How can I see that a simple $3x3$ matrix (latin square) is orthogonal?

218 Views Asked by At

In a book I am reading, there is the following example:

$$\begin{bmatrix}A &B& C\\B &C& A\\C& A &B\end{bmatrix}$$

The authors say: "As you can see, all the column vectors are orthogonal."

I wonder, how can I see it from this design (latin square), I cannot see the zero dot product involved.

2

There are 2 best solutions below

2
On

Since

$$(A,B,C)^T(B,C,A)=AB+BC+CA$$

$$(A,B,C)^T(C,A,B)=AC+BA+CB$$

$$(B,C,A)^T(C,A,B)=BC+CA+AB$$

they are orthogonal if and only if $AB+BC+CA=0$.
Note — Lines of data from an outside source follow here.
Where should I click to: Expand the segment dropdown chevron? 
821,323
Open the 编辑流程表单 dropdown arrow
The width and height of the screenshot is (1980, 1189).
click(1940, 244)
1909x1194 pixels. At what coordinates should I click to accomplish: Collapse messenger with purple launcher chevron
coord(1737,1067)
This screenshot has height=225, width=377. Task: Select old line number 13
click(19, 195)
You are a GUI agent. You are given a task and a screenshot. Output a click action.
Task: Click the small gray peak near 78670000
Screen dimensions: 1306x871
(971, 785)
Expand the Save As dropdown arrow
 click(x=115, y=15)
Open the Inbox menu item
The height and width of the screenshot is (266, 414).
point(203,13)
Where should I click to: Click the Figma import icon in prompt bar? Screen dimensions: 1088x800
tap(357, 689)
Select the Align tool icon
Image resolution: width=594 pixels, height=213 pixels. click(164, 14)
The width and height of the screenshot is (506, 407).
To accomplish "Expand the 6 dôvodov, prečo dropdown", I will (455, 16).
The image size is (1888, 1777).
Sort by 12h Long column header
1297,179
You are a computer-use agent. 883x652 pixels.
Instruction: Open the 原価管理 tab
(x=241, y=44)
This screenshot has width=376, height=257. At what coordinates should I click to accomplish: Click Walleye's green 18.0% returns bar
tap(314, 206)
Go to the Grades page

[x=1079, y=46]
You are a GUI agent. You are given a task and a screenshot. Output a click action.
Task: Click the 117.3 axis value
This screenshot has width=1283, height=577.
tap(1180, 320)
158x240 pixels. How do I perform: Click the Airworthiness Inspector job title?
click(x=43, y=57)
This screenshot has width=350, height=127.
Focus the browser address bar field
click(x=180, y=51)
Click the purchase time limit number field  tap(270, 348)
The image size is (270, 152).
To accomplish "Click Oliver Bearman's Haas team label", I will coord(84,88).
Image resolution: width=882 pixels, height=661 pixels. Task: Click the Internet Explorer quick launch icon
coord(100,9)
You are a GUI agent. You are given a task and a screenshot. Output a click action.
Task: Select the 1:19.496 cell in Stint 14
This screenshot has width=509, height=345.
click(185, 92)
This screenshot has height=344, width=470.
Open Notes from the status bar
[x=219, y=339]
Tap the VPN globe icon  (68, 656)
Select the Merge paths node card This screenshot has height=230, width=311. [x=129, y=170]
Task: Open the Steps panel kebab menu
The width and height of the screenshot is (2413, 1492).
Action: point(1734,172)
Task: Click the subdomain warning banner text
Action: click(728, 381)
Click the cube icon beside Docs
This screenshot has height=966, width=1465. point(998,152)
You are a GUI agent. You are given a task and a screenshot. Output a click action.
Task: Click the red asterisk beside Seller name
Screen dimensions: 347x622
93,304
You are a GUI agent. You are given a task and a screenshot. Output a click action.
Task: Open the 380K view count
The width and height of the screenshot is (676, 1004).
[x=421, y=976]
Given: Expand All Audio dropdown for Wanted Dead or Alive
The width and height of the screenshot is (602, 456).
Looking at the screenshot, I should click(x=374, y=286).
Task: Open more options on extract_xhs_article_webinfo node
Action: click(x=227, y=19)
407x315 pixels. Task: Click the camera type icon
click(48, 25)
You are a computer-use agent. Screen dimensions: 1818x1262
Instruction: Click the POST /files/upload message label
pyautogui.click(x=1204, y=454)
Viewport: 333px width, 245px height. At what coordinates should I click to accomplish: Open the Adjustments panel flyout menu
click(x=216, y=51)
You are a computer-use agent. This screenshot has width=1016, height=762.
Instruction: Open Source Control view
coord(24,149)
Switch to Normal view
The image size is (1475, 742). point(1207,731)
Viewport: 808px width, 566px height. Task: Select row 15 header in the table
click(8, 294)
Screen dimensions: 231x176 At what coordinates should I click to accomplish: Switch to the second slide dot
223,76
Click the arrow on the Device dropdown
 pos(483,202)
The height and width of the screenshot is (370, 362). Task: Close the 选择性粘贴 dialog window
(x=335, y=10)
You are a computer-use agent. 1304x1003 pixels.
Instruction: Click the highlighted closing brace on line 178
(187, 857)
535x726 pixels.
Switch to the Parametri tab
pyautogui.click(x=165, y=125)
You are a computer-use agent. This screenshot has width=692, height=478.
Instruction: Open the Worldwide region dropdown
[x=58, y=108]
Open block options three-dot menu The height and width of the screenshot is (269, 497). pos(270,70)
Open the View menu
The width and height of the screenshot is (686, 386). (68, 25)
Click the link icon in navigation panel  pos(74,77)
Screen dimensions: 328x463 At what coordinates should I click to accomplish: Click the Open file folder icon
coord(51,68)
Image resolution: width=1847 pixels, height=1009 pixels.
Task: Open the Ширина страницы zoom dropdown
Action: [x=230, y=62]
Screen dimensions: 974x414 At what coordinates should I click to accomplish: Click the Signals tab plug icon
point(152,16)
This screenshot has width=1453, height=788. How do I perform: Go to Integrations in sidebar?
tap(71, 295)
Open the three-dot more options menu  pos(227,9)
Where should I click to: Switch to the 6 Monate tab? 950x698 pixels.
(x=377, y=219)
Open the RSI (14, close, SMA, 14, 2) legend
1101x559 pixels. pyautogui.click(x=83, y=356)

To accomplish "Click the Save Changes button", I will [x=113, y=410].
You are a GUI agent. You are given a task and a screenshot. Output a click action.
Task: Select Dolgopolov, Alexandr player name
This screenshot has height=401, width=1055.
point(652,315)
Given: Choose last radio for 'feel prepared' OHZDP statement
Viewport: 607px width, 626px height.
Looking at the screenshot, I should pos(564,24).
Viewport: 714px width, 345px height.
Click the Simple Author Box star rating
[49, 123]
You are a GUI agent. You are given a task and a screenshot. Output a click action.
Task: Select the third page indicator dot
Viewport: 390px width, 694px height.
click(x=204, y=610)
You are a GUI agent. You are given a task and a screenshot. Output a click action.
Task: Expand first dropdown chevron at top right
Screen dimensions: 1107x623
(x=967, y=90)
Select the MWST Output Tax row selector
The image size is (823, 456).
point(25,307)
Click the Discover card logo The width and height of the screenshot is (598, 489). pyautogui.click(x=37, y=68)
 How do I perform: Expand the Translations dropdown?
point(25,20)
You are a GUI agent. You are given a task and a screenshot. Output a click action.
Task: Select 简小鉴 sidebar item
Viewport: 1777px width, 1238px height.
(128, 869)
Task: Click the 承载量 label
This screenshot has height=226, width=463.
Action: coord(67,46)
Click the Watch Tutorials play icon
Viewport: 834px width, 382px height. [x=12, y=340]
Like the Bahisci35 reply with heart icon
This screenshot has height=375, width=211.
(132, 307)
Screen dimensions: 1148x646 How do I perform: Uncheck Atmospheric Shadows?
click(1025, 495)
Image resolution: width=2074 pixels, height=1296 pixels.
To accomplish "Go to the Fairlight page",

The book is referring to another concept explained here: if each entry of an n × n "Latin square" is written as a triple (r,c,s), where r is the row, c is the column, and s is the symbol, we obtain a set of $n^2$ triples called the orthogonal array representation of the square.

0
On

I think I have found the solution - as the point of the design is in the pairwise combinations being unique in each pair of columns, let's use vectors with size equal to the number of pairwise combinations for each pair in a vector of size 3: (the numbers denote the columns, 12 means the first and the second column):

12
AA,AB,AC,BB,BA,BC,CC,CA,CB

13
AA,AB,AC,BB,BA,BC,CC,CA,CB

23
AA,AB,AC,BB,BA,BC,CC,CA,CB

when a combination is used, 1 is put to its place, otherwise 0. So for the middle row in the latin square in my question (BCA), the vector would be:

{0,0,0,0,0,1,0,0,0},{0,0,0,0,1,0,0,0,0},{0,0,0,0,0,0,0,1,0}

because of the design the pairwise combinations are unique and therefore 1s never appear in the same spots, i.e. the dot product will be zero.

I found the solution in the accepted answer for a very similar question: What is the relation between orthogonal arrays and orthogonal matrices?